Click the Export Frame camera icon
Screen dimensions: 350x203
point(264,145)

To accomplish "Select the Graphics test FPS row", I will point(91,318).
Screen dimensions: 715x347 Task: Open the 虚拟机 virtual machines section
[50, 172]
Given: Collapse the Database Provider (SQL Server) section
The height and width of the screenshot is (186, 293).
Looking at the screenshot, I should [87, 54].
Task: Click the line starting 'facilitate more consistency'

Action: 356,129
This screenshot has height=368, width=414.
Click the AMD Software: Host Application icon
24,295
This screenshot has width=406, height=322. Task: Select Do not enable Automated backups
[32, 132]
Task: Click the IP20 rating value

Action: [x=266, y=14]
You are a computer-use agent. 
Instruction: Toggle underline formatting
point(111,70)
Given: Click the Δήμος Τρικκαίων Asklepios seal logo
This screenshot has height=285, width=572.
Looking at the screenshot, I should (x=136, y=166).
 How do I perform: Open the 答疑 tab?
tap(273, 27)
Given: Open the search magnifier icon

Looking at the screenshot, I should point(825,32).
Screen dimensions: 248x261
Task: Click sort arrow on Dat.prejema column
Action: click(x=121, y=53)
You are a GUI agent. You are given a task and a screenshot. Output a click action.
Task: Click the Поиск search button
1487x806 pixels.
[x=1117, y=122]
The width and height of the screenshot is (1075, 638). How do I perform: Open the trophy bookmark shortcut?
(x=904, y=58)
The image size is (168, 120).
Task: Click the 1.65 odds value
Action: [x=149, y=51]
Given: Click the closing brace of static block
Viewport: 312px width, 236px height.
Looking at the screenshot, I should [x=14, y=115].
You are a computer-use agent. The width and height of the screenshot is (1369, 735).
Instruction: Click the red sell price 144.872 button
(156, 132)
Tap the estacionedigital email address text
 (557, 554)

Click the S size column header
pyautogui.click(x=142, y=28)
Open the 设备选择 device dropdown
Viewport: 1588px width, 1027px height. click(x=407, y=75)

### Obiettivo
Individua nelle voci sopra ogni riga in cui compare la parola "button" e riportala integralmente.

### Esercizio risolto
Task: Click the Поиск search button
Instruction: Click the red sell price 144.872 button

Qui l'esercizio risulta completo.